Write out all the rows below again, swapping "Meet The Team" for "Our Team" wherever it appears and leaving everything else the same.

━━━━━━━━━━

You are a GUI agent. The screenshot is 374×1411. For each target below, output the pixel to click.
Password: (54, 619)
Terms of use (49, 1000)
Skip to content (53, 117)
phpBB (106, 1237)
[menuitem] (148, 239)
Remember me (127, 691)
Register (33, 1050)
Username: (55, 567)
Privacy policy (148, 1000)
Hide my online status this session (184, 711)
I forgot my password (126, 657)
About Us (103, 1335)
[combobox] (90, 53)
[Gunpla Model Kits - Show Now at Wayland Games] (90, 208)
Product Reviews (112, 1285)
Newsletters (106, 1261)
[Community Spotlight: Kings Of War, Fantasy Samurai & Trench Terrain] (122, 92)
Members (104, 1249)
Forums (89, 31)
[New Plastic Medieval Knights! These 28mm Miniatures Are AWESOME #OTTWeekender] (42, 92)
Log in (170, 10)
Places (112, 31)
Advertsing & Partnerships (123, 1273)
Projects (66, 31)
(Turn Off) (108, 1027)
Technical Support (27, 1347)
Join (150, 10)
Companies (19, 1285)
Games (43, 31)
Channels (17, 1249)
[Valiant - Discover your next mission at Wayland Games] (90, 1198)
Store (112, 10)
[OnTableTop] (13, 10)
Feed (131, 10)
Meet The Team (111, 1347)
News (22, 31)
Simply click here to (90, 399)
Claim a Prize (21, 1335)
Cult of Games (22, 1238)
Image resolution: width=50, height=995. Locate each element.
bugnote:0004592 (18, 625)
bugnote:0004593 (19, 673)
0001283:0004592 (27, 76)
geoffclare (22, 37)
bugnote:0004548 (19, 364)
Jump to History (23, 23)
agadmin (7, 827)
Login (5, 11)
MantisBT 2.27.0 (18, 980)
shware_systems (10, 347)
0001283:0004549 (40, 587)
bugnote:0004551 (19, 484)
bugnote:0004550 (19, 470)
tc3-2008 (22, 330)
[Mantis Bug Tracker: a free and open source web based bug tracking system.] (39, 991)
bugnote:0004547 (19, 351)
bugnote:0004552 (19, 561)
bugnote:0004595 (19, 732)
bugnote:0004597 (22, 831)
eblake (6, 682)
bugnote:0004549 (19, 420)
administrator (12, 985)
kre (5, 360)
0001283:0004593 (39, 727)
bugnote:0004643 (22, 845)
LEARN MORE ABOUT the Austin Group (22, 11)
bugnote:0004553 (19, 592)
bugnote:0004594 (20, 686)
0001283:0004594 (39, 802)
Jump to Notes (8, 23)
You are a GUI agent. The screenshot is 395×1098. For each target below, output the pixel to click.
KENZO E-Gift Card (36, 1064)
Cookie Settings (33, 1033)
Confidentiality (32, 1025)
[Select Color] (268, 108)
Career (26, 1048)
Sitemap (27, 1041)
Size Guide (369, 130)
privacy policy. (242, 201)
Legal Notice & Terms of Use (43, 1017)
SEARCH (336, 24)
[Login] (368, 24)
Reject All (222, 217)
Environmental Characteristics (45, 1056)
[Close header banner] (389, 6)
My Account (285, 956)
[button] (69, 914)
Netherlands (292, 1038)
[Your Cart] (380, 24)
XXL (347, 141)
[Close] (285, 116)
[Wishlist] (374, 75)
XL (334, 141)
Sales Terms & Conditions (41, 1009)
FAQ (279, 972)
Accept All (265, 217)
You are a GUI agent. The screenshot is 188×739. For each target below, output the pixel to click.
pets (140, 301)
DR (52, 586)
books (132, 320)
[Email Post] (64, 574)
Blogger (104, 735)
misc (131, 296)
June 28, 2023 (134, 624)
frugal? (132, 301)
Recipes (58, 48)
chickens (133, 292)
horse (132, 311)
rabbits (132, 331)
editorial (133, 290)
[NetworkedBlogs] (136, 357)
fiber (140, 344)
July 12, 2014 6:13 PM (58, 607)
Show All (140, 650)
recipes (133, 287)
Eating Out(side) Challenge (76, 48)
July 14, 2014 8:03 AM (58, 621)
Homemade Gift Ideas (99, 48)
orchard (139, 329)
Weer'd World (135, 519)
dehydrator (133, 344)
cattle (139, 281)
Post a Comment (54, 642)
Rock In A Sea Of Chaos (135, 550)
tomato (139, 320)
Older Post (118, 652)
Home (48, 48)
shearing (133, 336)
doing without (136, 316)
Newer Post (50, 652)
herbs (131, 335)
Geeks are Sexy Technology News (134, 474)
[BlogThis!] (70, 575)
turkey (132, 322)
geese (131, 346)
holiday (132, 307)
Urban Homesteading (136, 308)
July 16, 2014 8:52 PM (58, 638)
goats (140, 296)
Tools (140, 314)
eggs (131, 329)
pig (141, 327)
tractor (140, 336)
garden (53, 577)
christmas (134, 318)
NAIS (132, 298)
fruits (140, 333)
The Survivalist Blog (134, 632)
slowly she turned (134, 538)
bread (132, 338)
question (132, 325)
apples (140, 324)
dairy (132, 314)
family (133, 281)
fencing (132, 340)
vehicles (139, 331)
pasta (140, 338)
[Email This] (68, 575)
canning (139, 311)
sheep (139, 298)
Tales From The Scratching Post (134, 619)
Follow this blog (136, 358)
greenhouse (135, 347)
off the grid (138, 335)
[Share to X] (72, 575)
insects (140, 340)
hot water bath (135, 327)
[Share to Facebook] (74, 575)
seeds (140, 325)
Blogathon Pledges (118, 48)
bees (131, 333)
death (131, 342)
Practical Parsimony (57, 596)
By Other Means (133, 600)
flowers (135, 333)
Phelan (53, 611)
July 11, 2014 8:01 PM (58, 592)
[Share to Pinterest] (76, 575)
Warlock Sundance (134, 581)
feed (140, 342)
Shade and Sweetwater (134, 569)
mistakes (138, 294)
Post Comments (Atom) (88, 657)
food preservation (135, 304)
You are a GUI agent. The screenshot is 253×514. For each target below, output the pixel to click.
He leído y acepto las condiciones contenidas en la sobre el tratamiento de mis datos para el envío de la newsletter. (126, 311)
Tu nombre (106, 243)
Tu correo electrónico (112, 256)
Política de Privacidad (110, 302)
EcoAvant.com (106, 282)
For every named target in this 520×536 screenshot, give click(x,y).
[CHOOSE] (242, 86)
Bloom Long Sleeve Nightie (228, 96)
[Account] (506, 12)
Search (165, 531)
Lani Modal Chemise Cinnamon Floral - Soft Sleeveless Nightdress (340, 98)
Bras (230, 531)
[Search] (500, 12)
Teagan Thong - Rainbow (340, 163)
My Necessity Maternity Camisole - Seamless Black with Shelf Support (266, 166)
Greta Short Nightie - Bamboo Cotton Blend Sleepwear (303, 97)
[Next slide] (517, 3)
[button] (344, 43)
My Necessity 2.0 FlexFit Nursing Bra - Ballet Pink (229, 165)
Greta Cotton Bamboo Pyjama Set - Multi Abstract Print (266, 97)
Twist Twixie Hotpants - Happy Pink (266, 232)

━━━━━━━━━━

[Completed task]:
You are a GUI agent. The screenshot is 374×1411. For each target below, output the pixel to click.
Password: (54, 619)
Terms of use (49, 1000)
Skip to content (53, 117)
phpBB (106, 1237)
[menuitem] (148, 239)
Remember me (127, 691)
Register (33, 1050)
Username: (55, 567)
Privacy policy (148, 1000)
Hide my online status this session (184, 711)
I forgot my password (126, 657)
About Us (103, 1335)
[combobox] (90, 53)
[Gunpla Model Kits - Show Now at Wayland Games] (90, 208)
Product Reviews (112, 1285)
Newsletters (106, 1261)
[Community Spotlight: Kings Of War, Fantasy Samurai & Trench Terrain] (122, 92)
Members (104, 1249)
Forums (89, 31)
[New Plastic Medieval Knights! These 28mm Miniatures Are AWESOME #OTTWeekender] (42, 92)
Log in (170, 10)
Places (112, 31)
Advertsing & Partnerships (123, 1273)
Projects (66, 31)
(Turn Off) (108, 1027)
Technical Support (27, 1347)
Join (150, 10)
Companies (19, 1285)
Games (43, 31)
Channels (17, 1249)
[Valiant - Discover your next mission at Wayland Games] (90, 1198)
Store (112, 10)
[OnTableTop] (13, 10)
Feed (131, 10)
Our Team (111, 1347)
News (22, 31)
Simply click here to (90, 399)
Claim a Prize (21, 1335)
Cult of Games (22, 1238)
Image resolution: width=50, height=995. Locate each element.
bugnote:0004592 (18, 625)
bugnote:0004593 (19, 673)
0001283:0004592 (27, 76)
geoffclare (22, 37)
bugnote:0004548 (19, 364)
Jump to History (23, 23)
agadmin (7, 827)
Login (5, 11)
MantisBT 2.27.0 (18, 980)
shware_systems (10, 347)
0001283:0004549 (40, 587)
bugnote:0004551 (19, 484)
bugnote:0004550 (19, 470)
tc3-2008 (22, 330)
[Mantis Bug Tracker: a free and open source web based bug tracking system.] (39, 991)
bugnote:0004547 (19, 351)
bugnote:0004552 (19, 561)
bugnote:0004595 (19, 732)
bugnote:0004597 (22, 831)
eblake (6, 682)
bugnote:0004549 (19, 420)
administrator (12, 985)
kre (5, 360)
0001283:0004593 (39, 727)
bugnote:0004643 (22, 845)
LEARN MORE ABOUT the Austin Group (22, 11)
bugnote:0004553 (19, 592)
bugnote:0004594 (20, 686)
0001283:0004594 (39, 802)
Jump to Notes (8, 23)
You are a GUI agent. The screenshot is 395×1098. For each target below, output the pixel to click.
KENZO E-Gift Card (36, 1064)
Cookie Settings (33, 1033)
Confidentiality (32, 1025)
[Select Color] (268, 108)
Career (26, 1048)
Sitemap (27, 1041)
Size Guide (369, 130)
privacy policy. (242, 201)
Legal Notice & Terms of Use (43, 1017)
SEARCH (336, 24)
[Login] (368, 24)
Reject All (222, 217)
Environmental Characteristics (45, 1056)
[Close header banner] (389, 6)
My Account (285, 956)
[button] (69, 914)
Netherlands (292, 1038)
[Your Cart] (380, 24)
XXL (347, 141)
[Close] (285, 116)
[Wishlist] (374, 75)
XL (334, 141)
Sales Terms & Conditions (41, 1009)
FAQ (279, 972)
Accept All (265, 217)
You are a GUI agent. The screenshot is 188×739. For each target below, output the pixel to click.
pets (140, 301)
DR (52, 586)
books (132, 320)
[Email Post] (64, 574)
Blogger (104, 735)
misc (131, 296)
June 28, 2023 (134, 624)
frugal? (132, 301)
Recipes (58, 48)
chickens (133, 292)
horse (132, 311)
rabbits (132, 331)
editorial (133, 290)
[NetworkedBlogs] (136, 357)
fiber (140, 344)
July 12, 2014 6:13 PM (58, 607)
Show All (140, 650)
recipes (133, 287)
Eating Out(side) Challenge (76, 48)
July 14, 2014 8:03 AM (58, 621)
Homemade Gift Ideas (99, 48)
orchard (139, 329)
Weer'd World (135, 519)
dehydrator (133, 344)
cattle (139, 281)
Post a Comment (54, 642)
Rock In A Sea Of Chaos (135, 550)
tomato (139, 320)
Older Post (118, 652)
Home (48, 48)
shearing (133, 336)
doing without (136, 316)
Newer Post (50, 652)
herbs (131, 335)
Geeks are Sexy Technology News (134, 474)
[BlogThis!] (70, 575)
turkey (132, 322)
geese (131, 346)
holiday (132, 307)
Urban Homesteading (136, 308)
July 16, 2014 8:52 PM (58, 638)
goats (140, 296)
Tools (140, 314)
eggs (131, 329)
pig (141, 327)
tractor (140, 336)
garden (53, 577)
christmas (134, 318)
NAIS (132, 298)
fruits (140, 333)
The Survivalist Blog (134, 632)
slowly she turned (134, 538)
bread (132, 338)
question (132, 325)
apples (140, 324)
dairy (132, 314)
family (133, 281)
fencing (132, 340)
vehicles (139, 331)
pasta (140, 338)
[Email This] (68, 575)
canning (139, 311)
sheep (139, 298)
Tales From The Scratching Post (134, 619)
Follow this blog (136, 358)
greenhouse (135, 347)
off the grid (138, 335)
[Share to X] (72, 575)
insects (140, 340)
hot water bath (135, 327)
[Share to Facebook] (74, 575)
seeds (140, 325)
Blogathon Pledges (118, 48)
bees (131, 333)
death (131, 342)
Practical Parsimony (57, 596)
By Other Means (133, 600)
flowers (135, 333)
Phelan (53, 611)
July 11, 2014 8:01 PM (58, 592)
[Share to Pinterest] (76, 575)
Warlock Sundance (134, 581)
feed (140, 342)
Shade and Sweetwater (134, 569)
mistakes (138, 294)
Post Comments (Atom) (88, 657)
food preservation (135, 304)
You are a GUI agent. The screenshot is 253×514. For each target below, output the pixel to click.
He leído y acepto las condiciones contenidas en la sobre el tratamiento de mis datos para el envío de la newsletter. (126, 311)
Tu nombre (106, 243)
Tu correo electrónico (112, 256)
Política de Privacidad (110, 302)
EcoAvant.com (106, 282)
For every named target in this 520×536 screenshot, give click(x,y).
[CHOOSE] (242, 86)
Bloom Long Sleeve Nightie (228, 96)
[Account] (506, 12)
Search (165, 531)
Lani Modal Chemise Cinnamon Floral - Soft Sleeveless Nightdress (340, 98)
Bras (230, 531)
[Search] (500, 12)
Teagan Thong - Rainbow (340, 163)
My Necessity Maternity Camisole - Seamless Black with Shelf Support (266, 166)
Greta Short Nightie - Bamboo Cotton Blend Sleepwear (303, 97)
[Next slide] (517, 3)
[button] (344, 43)
My Necessity 2.0 FlexFit Nursing Bra - Ballet Pink (229, 165)
Greta Cotton Bamboo Pyjama Set - Multi Abstract Print (266, 97)
Twist Twixie Hotpants - Happy Pink (266, 232)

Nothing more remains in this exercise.